Exercise objective: Print exactly the lines from the one containing "How do I perform: Open" through the last line of the records below, both included, and nothing else; omit any pictures.

----------

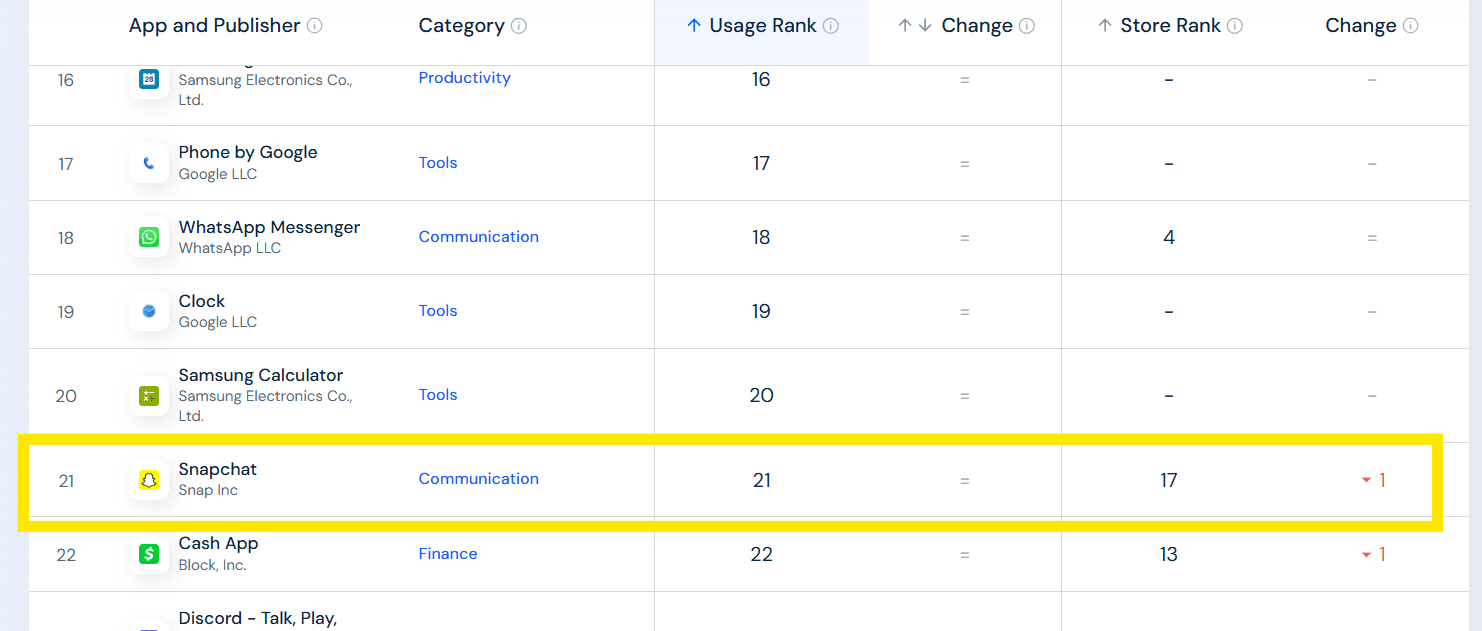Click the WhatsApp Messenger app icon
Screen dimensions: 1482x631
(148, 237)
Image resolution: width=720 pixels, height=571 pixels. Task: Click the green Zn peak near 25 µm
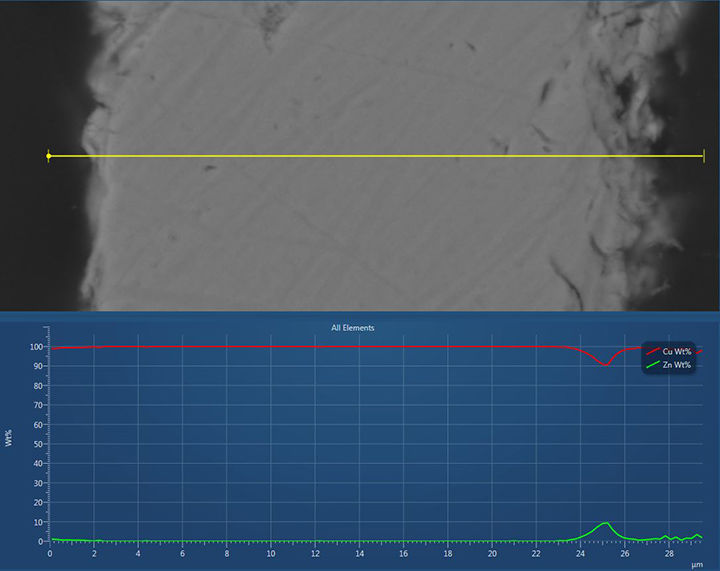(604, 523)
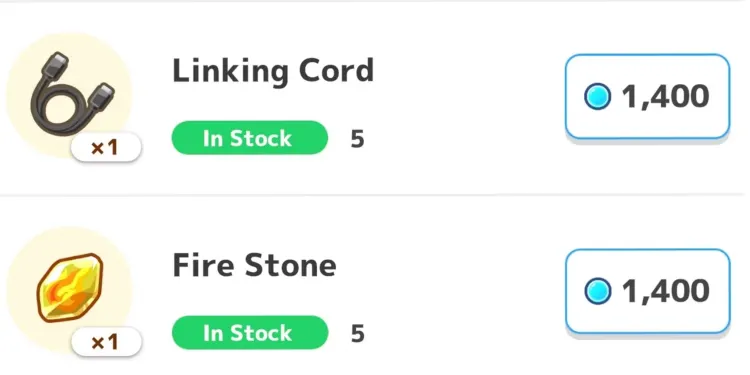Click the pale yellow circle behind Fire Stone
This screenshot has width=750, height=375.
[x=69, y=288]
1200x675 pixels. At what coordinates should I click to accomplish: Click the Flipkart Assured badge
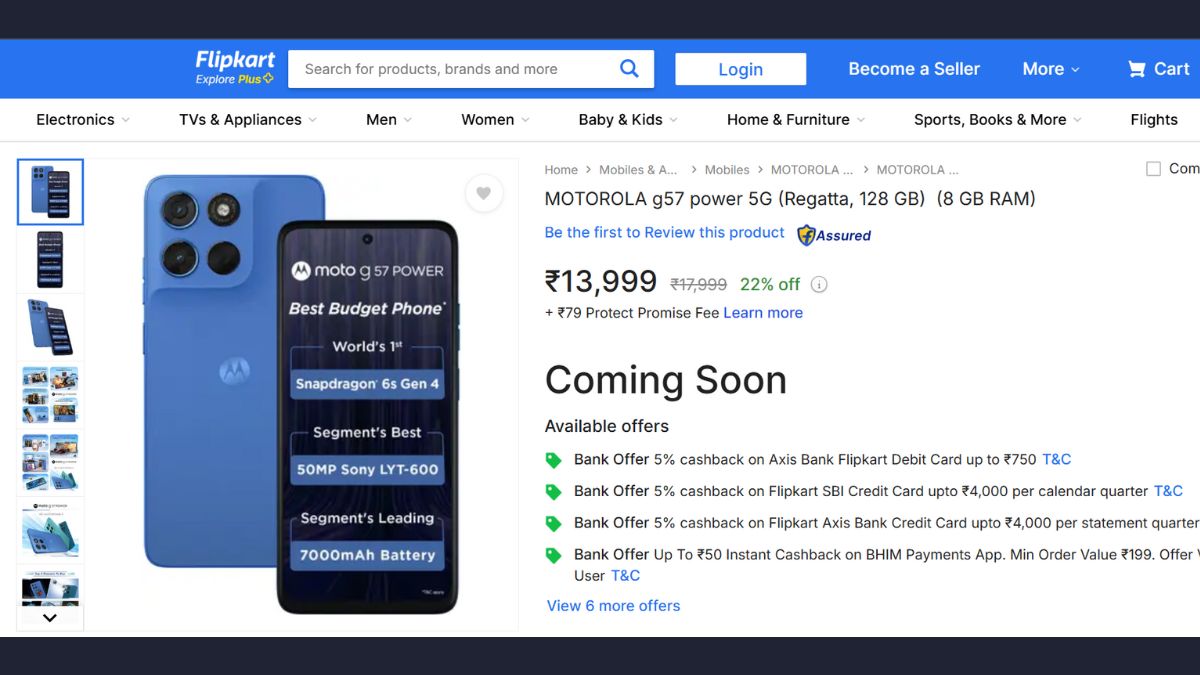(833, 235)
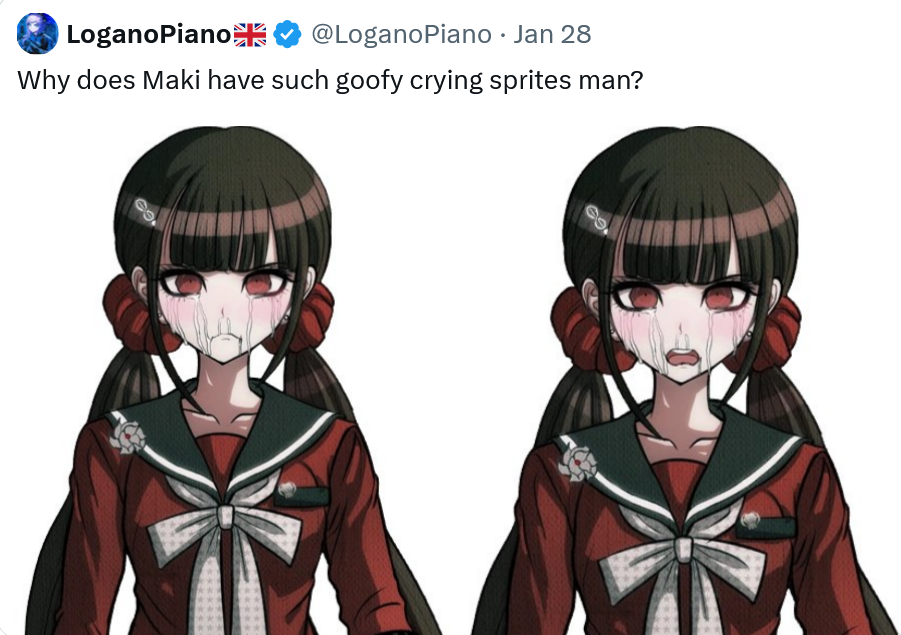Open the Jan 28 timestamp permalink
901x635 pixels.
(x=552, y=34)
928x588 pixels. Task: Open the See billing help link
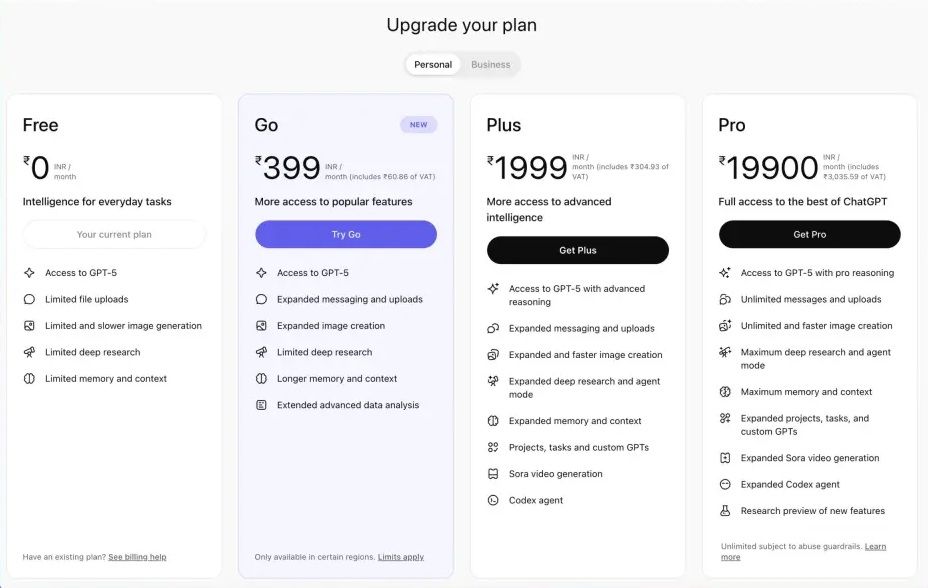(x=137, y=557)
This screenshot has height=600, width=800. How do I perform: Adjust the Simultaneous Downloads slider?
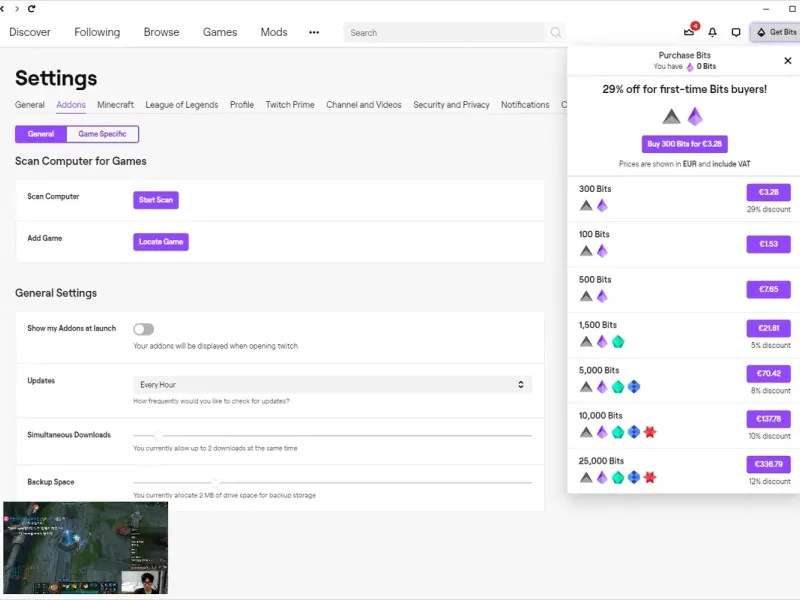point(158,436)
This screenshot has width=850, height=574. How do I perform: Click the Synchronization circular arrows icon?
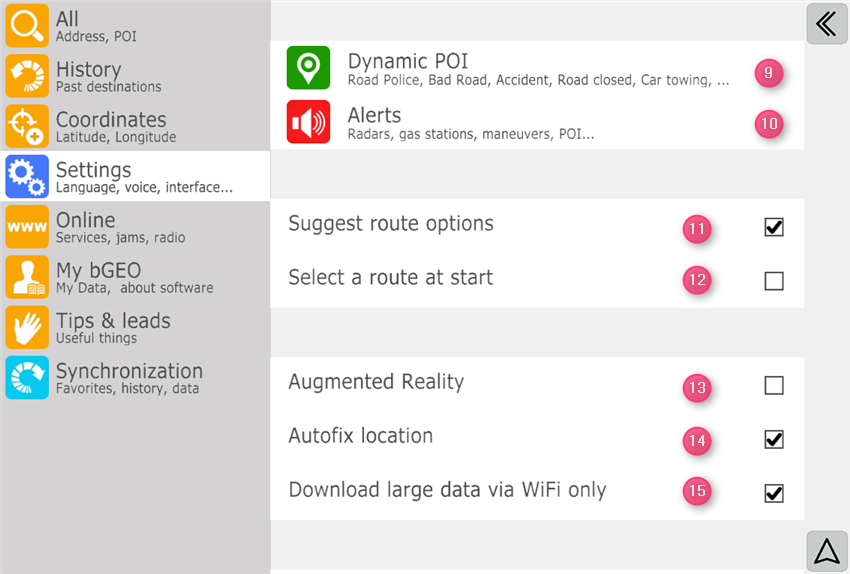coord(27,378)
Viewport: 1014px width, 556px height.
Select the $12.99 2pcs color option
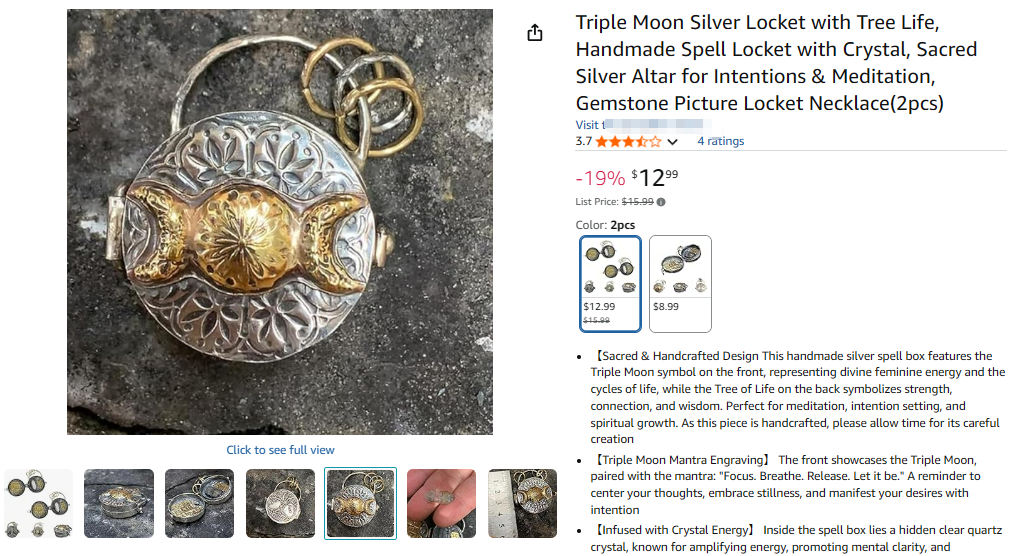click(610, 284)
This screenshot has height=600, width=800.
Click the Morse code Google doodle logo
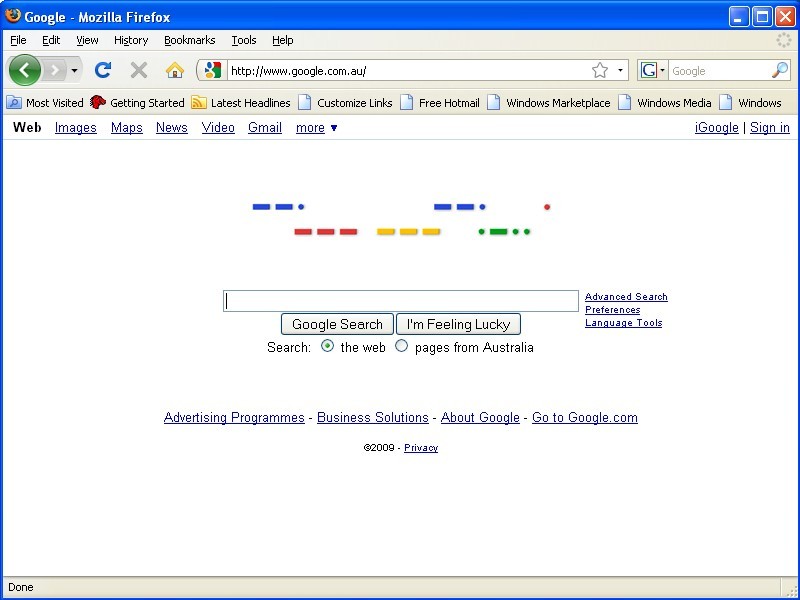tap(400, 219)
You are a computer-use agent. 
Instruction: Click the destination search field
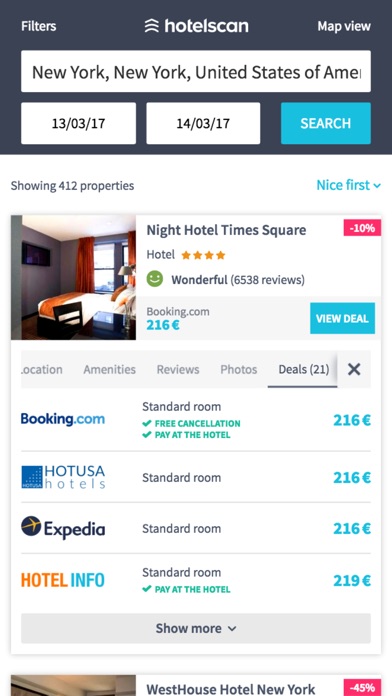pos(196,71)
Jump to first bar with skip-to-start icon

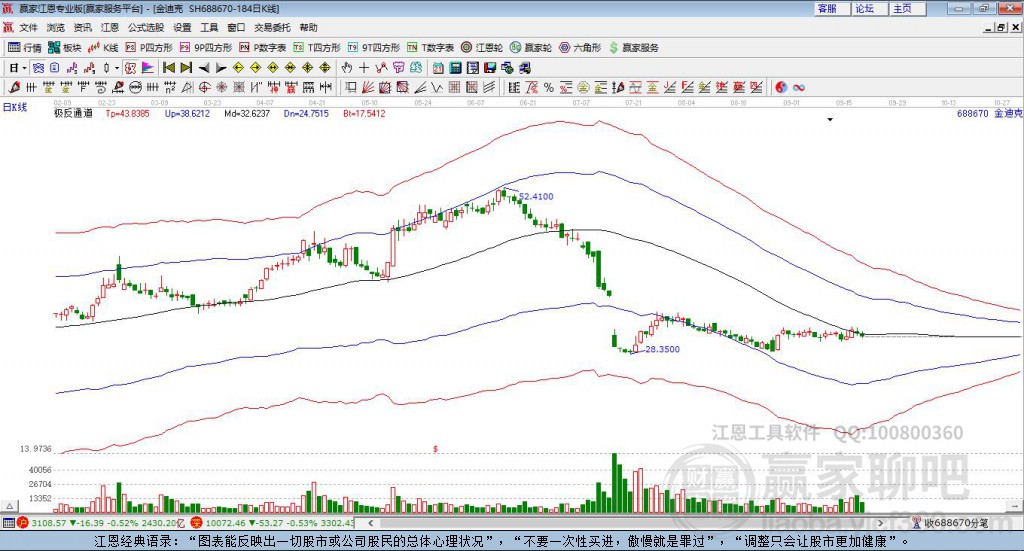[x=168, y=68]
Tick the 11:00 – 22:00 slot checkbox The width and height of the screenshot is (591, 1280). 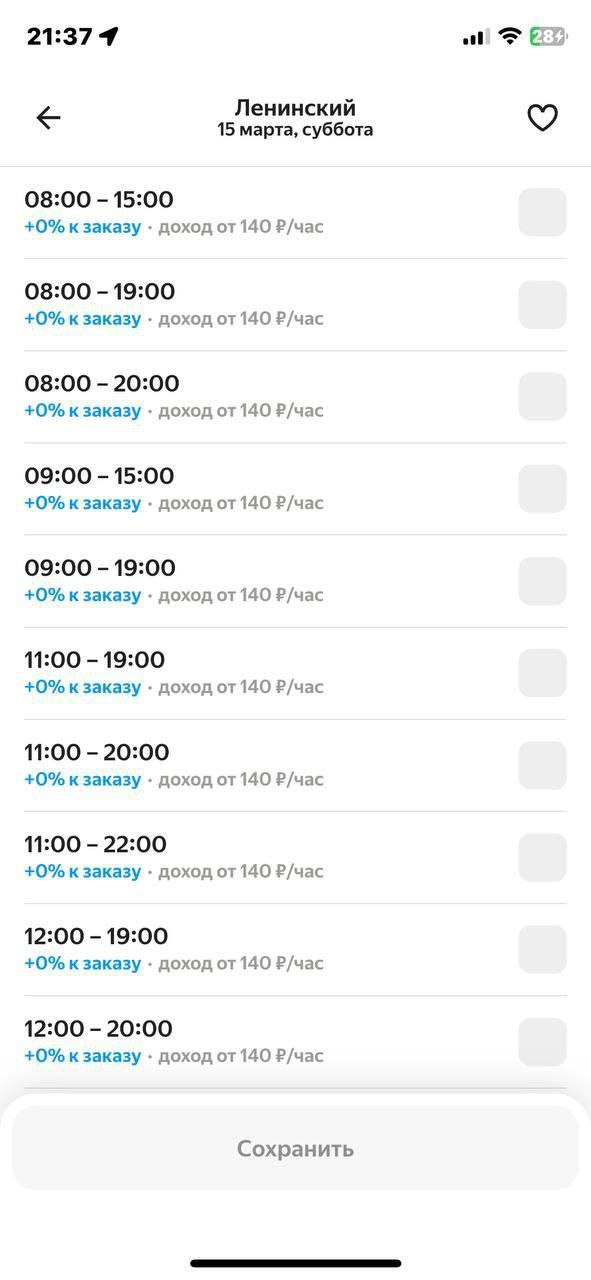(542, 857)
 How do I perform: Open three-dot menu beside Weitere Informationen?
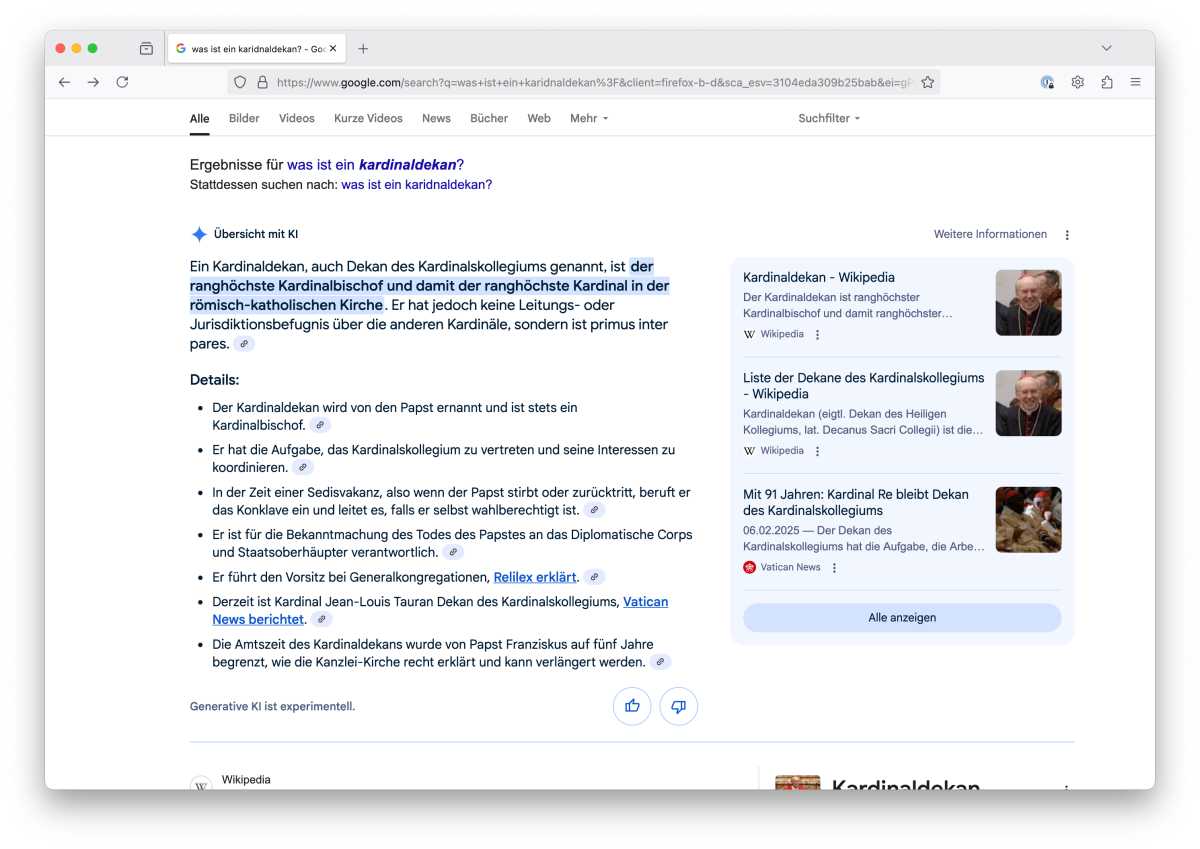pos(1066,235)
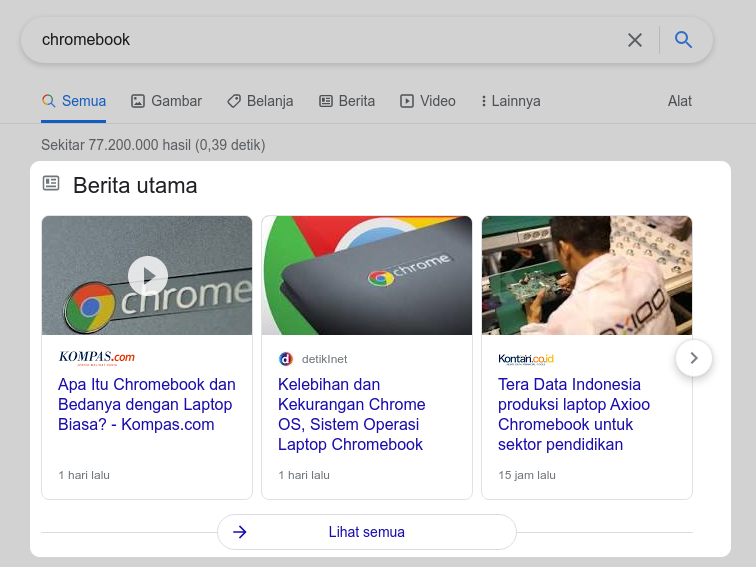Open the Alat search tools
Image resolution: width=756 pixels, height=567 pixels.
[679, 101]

----------

Exercise result:
 How do I perform: Open three-dot menu beside Weitere Informationen?
pos(1066,235)
Open the Alat search tools
Image resolution: width=756 pixels, height=567 pixels.
[679, 101]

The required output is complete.